On another important issue—stem-cell research—Bush's advisers can go into great detail describing all the steps Bush took to make his compromise decision, the hefty briefing books, the long consultations with religious and scientific leaders. But when it comes to describing the process Bush took on Iraq, they are suspiciously vague. The clear impression is that Bush made a quick gut decision. The debate, says one knowledgeable former administration official, was "pro forma."
Bush likes other leaders who "mean what they say and say what they mean," as national-security adviser Condoleezza Rice puts it. But if he deems them untrustworthy—like PLO leader Yasir Arafat or German Chancellor Gerhard Schroder—then Bush has little use for them. He had long described Saddam Hussein as "evil" (and noted that the Iraqi despot tried to kill his father in an assassination plot in 1993). Bush does not dispute that he is a visceral judge of people, though in his NEWSWEEK interview, the president insisted, "I don't necessarily send troops into combat because I don't like a person."

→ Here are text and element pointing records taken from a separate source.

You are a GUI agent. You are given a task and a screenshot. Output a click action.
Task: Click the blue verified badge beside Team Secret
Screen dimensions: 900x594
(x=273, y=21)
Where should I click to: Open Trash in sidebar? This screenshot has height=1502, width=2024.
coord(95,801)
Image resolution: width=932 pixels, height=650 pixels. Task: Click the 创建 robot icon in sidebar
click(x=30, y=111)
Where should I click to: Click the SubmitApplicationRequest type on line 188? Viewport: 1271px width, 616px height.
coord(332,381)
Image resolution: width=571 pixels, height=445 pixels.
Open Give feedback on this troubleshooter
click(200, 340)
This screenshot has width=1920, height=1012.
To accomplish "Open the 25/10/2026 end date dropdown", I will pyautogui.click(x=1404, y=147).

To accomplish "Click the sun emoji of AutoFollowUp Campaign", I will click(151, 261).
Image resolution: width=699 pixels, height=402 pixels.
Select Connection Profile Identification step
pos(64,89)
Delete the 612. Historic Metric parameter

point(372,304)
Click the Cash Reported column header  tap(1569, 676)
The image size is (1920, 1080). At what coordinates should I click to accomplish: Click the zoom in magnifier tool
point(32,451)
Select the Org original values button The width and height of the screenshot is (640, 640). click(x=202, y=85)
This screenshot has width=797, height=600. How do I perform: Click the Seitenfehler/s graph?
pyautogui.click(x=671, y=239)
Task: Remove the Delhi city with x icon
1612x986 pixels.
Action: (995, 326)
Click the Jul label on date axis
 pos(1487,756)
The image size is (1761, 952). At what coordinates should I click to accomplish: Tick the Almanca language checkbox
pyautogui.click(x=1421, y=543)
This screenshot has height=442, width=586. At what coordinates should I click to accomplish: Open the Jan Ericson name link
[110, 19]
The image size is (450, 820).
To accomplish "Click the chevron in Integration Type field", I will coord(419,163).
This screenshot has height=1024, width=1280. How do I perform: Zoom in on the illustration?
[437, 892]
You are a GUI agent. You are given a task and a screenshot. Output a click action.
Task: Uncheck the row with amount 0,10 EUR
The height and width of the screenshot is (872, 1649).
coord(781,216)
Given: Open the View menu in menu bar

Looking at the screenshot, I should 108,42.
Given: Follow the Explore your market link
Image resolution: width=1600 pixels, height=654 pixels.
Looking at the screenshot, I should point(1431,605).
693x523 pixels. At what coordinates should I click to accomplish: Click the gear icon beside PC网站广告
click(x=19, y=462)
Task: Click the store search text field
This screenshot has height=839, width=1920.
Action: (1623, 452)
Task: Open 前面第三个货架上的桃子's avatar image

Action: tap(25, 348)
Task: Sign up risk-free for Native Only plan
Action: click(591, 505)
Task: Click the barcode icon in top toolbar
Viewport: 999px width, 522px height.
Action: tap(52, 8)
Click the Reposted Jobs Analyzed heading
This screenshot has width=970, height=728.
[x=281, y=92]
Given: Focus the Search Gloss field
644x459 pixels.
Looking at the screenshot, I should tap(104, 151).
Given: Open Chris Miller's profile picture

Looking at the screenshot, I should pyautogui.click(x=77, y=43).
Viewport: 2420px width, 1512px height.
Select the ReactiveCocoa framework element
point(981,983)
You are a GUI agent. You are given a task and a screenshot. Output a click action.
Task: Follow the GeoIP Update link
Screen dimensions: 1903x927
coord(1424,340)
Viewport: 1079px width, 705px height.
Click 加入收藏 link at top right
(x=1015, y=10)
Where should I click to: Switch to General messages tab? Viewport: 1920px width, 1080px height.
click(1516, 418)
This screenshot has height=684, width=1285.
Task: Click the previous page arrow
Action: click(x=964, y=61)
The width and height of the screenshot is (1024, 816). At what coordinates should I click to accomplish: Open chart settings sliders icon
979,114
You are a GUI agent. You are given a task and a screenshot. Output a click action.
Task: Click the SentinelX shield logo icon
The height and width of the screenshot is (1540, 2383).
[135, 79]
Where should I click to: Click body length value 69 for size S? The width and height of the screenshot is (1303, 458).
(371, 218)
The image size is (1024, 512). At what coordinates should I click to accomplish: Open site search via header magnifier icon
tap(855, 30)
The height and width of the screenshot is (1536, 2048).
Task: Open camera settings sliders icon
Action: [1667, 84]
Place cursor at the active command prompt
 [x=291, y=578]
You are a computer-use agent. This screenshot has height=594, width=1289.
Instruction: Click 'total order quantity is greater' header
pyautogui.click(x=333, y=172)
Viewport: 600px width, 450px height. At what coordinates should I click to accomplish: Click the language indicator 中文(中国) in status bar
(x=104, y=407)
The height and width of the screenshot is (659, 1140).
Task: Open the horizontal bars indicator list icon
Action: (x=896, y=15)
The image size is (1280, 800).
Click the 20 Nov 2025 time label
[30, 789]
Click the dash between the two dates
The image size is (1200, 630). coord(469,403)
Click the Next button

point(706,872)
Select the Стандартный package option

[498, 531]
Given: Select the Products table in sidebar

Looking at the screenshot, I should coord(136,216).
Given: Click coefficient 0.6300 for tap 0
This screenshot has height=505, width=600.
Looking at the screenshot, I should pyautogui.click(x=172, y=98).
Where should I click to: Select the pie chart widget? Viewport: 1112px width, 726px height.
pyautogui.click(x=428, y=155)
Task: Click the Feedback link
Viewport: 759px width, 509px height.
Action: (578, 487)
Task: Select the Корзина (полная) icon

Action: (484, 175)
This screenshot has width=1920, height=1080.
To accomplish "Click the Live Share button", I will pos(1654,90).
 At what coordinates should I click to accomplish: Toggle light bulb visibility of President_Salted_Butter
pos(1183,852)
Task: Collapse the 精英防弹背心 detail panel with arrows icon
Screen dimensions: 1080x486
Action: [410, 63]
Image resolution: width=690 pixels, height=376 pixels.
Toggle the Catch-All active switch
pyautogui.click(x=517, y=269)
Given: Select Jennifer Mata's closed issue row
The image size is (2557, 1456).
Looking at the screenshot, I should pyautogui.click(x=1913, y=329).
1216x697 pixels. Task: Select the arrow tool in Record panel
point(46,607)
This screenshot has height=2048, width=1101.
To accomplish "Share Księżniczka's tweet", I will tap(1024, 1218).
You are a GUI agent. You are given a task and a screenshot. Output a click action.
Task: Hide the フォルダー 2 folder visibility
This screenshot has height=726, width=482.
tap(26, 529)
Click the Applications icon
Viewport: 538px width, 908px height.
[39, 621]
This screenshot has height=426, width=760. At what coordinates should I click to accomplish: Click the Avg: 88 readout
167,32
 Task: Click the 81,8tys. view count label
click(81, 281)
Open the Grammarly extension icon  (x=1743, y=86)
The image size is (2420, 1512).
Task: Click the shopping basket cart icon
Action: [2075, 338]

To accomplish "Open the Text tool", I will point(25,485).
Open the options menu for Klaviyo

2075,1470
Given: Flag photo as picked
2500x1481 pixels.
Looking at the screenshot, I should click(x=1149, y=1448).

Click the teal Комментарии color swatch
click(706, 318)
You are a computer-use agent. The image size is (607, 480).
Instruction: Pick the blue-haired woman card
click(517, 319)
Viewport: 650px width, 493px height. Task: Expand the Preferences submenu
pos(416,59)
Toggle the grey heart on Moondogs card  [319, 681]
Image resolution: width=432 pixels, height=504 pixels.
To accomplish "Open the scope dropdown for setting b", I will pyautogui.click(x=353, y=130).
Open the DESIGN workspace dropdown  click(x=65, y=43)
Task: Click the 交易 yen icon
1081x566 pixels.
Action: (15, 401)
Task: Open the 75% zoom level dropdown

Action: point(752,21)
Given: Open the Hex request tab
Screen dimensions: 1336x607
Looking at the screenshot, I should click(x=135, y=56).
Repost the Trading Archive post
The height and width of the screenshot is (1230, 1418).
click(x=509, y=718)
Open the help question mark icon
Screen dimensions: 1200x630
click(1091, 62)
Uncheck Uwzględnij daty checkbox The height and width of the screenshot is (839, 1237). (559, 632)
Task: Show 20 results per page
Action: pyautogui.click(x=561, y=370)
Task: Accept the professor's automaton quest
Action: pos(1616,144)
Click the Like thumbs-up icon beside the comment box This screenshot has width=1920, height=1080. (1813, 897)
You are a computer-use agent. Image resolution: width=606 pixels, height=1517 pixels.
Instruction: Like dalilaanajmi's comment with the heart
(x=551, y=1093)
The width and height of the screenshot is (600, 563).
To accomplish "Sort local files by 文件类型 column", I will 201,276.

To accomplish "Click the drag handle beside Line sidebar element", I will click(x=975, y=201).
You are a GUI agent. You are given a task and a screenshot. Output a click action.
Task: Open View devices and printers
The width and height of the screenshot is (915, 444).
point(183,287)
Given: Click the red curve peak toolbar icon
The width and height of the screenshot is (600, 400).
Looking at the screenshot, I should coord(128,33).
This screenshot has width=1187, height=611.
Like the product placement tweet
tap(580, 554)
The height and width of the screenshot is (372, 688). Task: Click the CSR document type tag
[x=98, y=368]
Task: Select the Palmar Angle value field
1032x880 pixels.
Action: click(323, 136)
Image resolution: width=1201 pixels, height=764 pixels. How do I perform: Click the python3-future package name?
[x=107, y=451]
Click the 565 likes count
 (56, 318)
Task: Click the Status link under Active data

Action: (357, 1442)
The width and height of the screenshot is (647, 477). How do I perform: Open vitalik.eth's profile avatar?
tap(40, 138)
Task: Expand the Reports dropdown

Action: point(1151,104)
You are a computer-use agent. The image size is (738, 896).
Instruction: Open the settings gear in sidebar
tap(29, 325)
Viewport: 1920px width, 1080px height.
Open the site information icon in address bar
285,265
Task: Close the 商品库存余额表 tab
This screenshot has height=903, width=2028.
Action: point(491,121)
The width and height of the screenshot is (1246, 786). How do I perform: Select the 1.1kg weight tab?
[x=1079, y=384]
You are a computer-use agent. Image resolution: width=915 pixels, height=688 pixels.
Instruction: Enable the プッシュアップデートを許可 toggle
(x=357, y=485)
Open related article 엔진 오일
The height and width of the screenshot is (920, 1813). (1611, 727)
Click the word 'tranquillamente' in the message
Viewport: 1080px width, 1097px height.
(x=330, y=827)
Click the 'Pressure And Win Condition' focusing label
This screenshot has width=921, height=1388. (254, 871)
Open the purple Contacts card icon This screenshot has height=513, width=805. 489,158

Judging from "Plan of Attack" and the accounts of some former administration officials, particularly from the State Department, Bush paid little attention to shaping a plan for reconstructing Iraq. When Bush is faced with a high-stakes complex problem, he believes in delegating, says a senior adviser, and in the case of post-war Iraq, Bush trusted the Pentagon, the government agency that can actually put troops on the ground and build things. (The State Department, with diplomatic expertise but low budgets, was largely cut out.) Don Rumsfeld, dubbed "Matinee Idol" by Bush, was riding high at the time, but the Defense secretary had little interest in nation-building, and his subordinates made a hash of the job. Bush rarely, if ever, admits a mistake. But last fall he quietly allowed the national-security staff to push Defense aside and draw in other agencies, like State and the U.S. Agency for International Development, to work on Iraqi reconstruction. Critics say that the damage was already done, but this was one case in which Bush was able to change course.